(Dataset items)
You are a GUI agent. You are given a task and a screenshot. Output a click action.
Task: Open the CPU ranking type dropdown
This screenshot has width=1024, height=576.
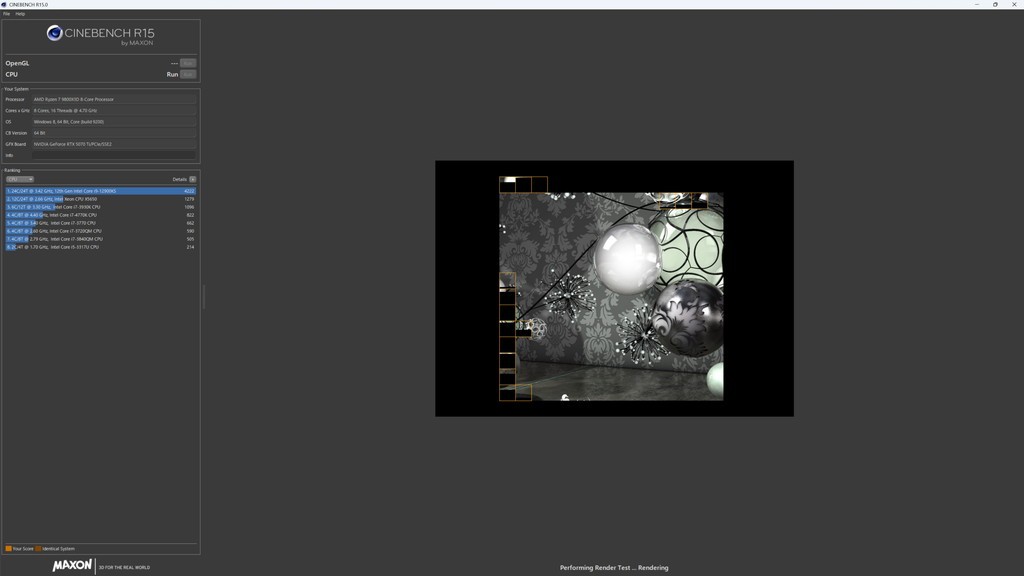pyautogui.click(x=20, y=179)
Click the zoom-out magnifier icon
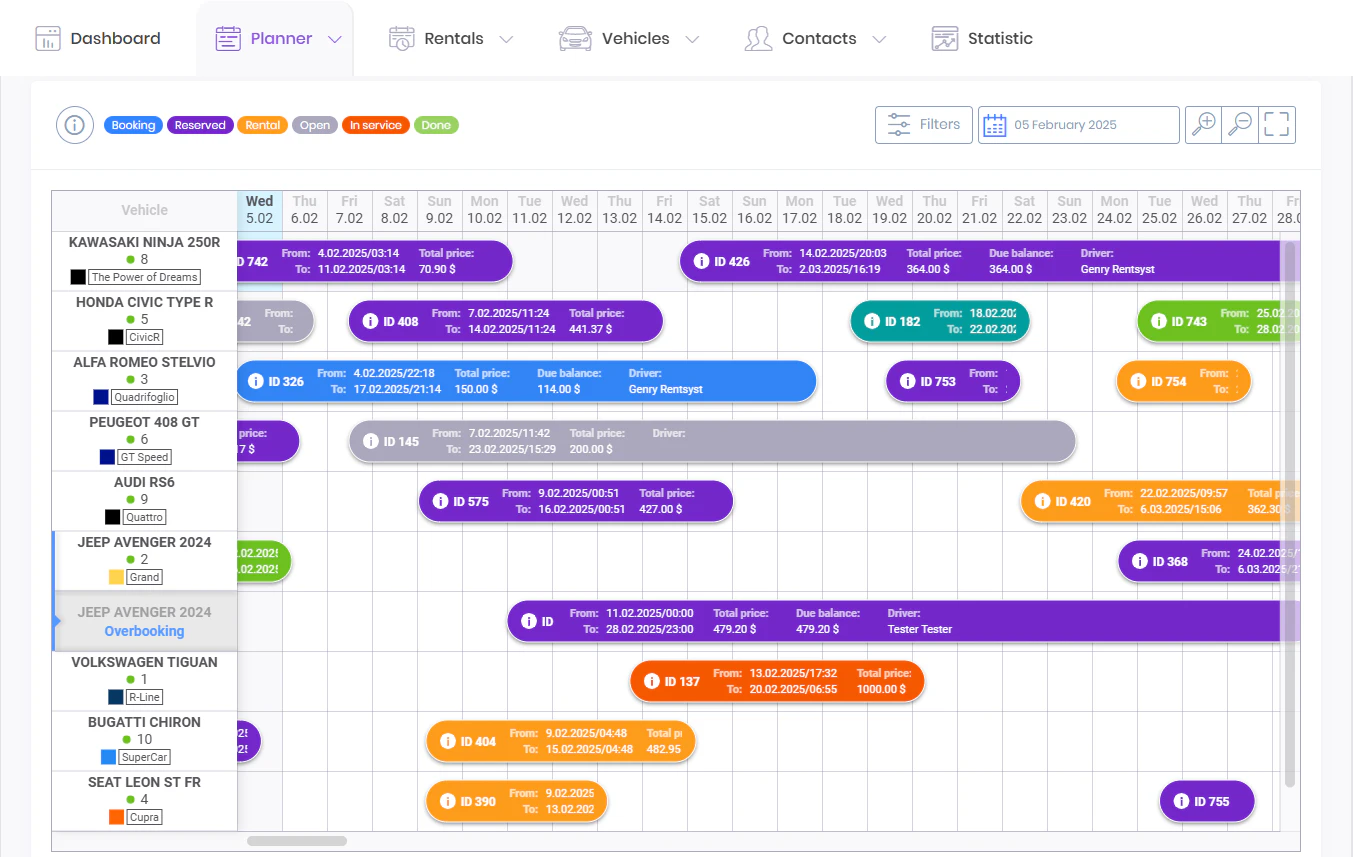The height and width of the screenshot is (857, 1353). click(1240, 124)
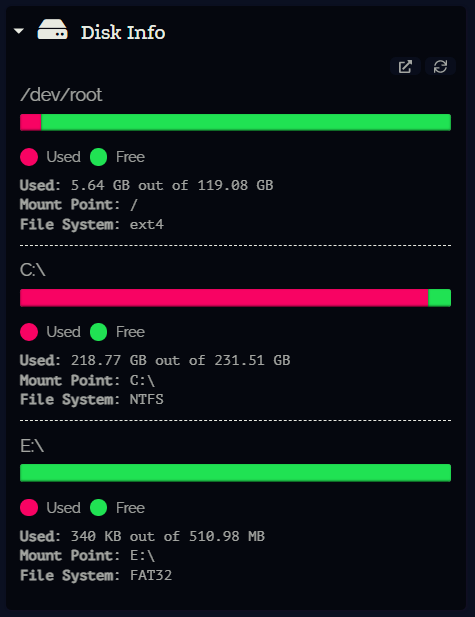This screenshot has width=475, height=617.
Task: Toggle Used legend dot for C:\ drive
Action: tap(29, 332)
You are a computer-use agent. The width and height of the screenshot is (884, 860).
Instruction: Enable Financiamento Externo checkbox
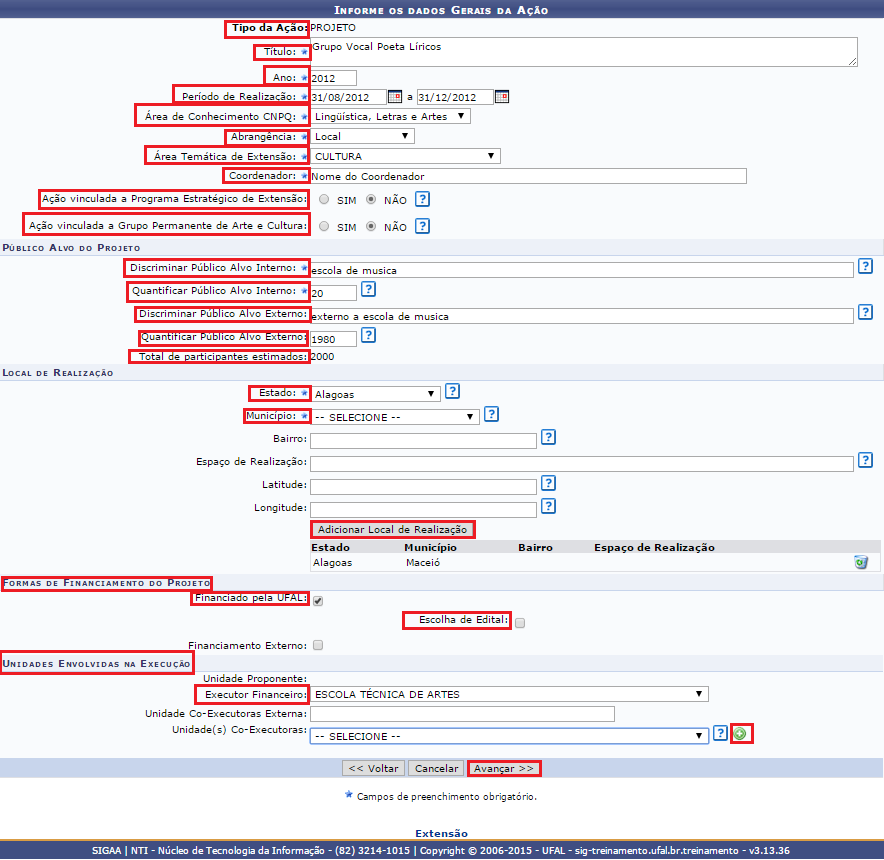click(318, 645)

→ EXERCISE DIRECTIONS
Please output each line above exactly and omit all images.

→ RESPONSE
You are a GUI agent. You are given a task and a screenshot. Output a click action.
Task: Open the CPU ranking type dropdown
This screenshot has width=1024, height=576.
pyautogui.click(x=20, y=179)
Click the zoom-out magnifier icon
The height and width of the screenshot is (857, 1353). click(1240, 124)
This screenshot has width=475, height=617.
Task: Toggle Used legend dot for C:\ drive
Action: tap(29, 332)
You are a computer-use agent. The width and height of the screenshot is (884, 860).
Instruction: Enable Financiamento Externo checkbox
click(318, 645)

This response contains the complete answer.